Knapp 20 Jahre nach der Wende, in denen, wer wollte, wissen konnte, was jetzt immer noch für Schlagzeilen sorgt, hat dem Müntefering der ideelle Gesamt-Ossi offenbar auch von großer staatsrechtlicher Skepsis unter den Seinen berichtet: „Eigentlich war doch vorgesehen, dass es nach der Einheit eine gemeinsam erarbeitete Verfassung gibt, deshalb hat die Bundesrepublik ja nur ein Grundgesetz. Aber ihr habt uns euer Grundgesetz einfach übergestülpt, anstatt eine gemeinsame Verfassung zu schaffen”, sagt der Ostdeutsche durch sein Medium Müntefering hindurch. Und der schlussfolgert: „Das muss man aufarbeiten.”

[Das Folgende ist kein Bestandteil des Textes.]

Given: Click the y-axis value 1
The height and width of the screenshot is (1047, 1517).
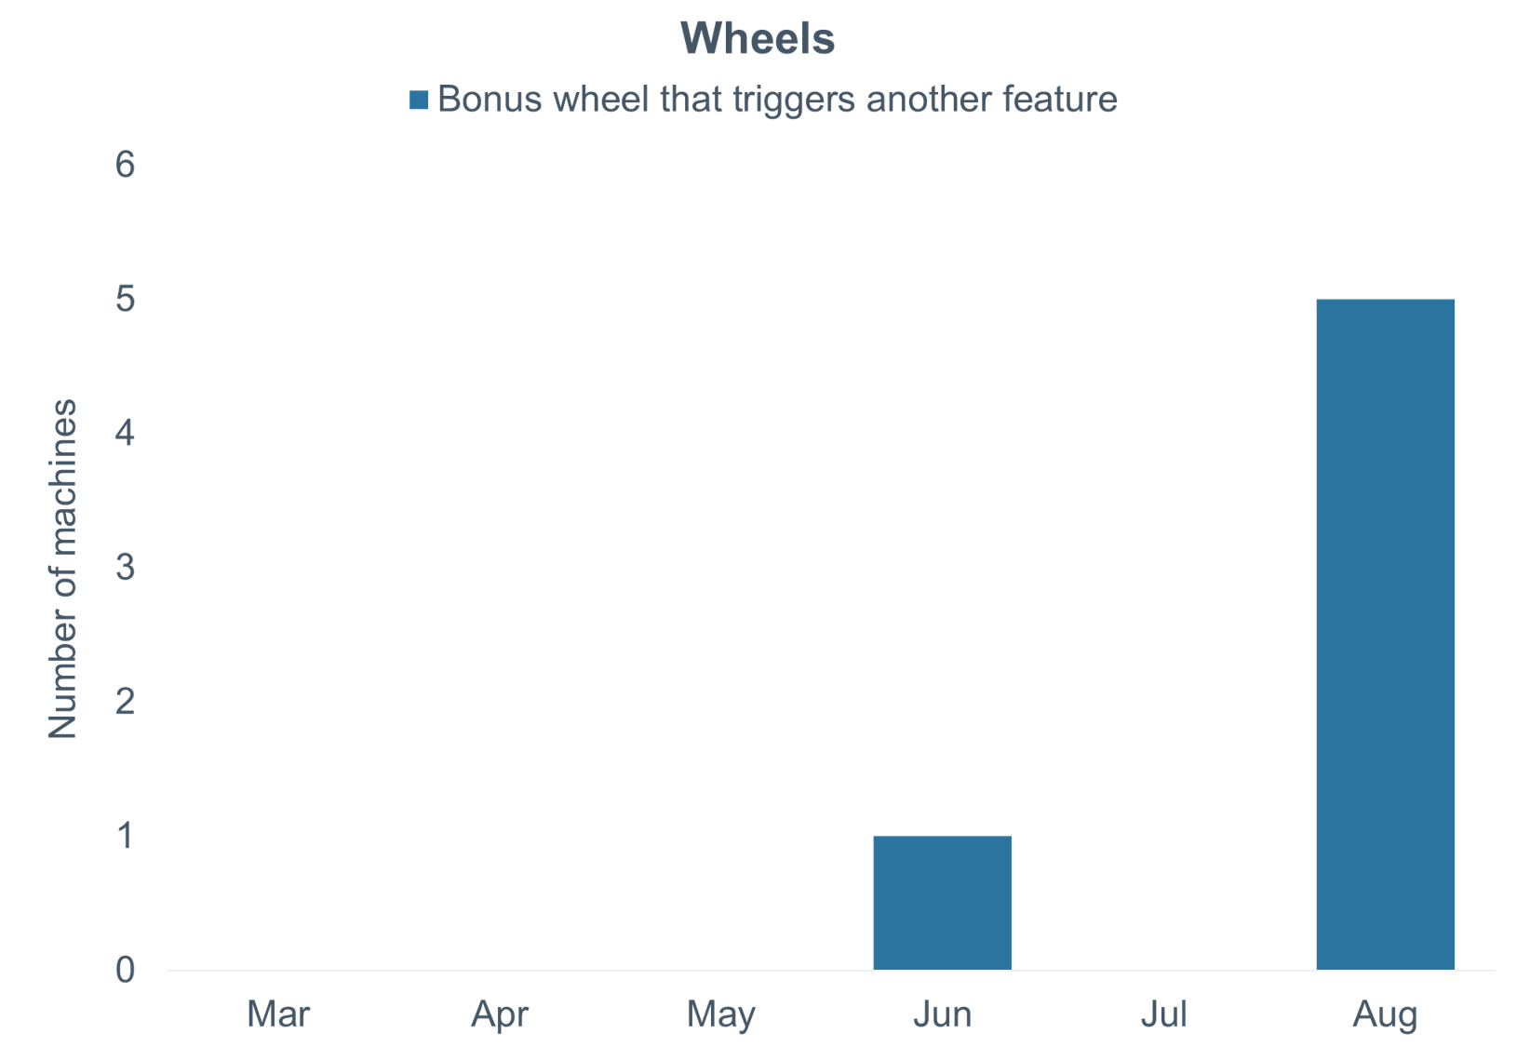Looking at the screenshot, I should coord(125,836).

Die Zeitungen haben aus einem Interview, in dem diese Sätze standen, allerlei herausgelesen. Etwa, dass der SPD-Chef eine Diskussion über eine gesamtdeutsche Verfassung anregen wolle, was die Blockwarte der veröffentlichten Meinung umgehend als „dummes Zeug“ verwarfen: „Hände weg vom Grundgesetz!“ Die Aufregung hat trotzdem ihren Zweck erfüllt, je lauter es krakelt, desto heller strahlt nun der Müntefering als Ossi-Versteher. Dabei hat er nur gefordert, etwas „aufzuarbeiten”, was im besten Fall bedeutet, dass eine historische Kommission gebildet wird - und im Übrigen alles so belassen bleibt, wie es ist.

Apropos Aufarbeitung. An dieser Stelle darf an einen Aufsatz aus dem Jahr 1990 erinnert werden, zu dem der heutige Kanzlerkandidat Frank-Walter Steinmeier als Co-Autor beigetragen hat: Es handelt sich um ein flammendes Plädoyer gegen den „Beitritt” der DDR nach Artikel 23 Grundgesetz und für eine neue Verfassung. Nachzulesen unter anderem in dem vereinigungsskeptischen Sammelbändchen Alles Banane, erschienen 1990 im PapyRossa Verlag. Auf welcher konstitutionellen Basis die Vereinigung erfolgen sollte, war damals eine viel diskutierte Frage. Steinmeier und seine Mitverfasser gehörten zu jener Minderheit, die die Ersetzung der ‚Revolution von unten” durch eine regierungsamtlich vereinbarte ‚Reform von der Seite‘” scharf kritisierten. Die “Grundfrage der demokratischen Legitimation” des neuen Staates sei über den Kopf des Souveräns hinweg und damit unheilbar falsch beantwortet worden. Das Fazit: „Wenn nicht alles täuscht, bringen die Deutschen gerade wieder ein wenig Abstand zwischen sich und die klassischen Demokratien des Westens.”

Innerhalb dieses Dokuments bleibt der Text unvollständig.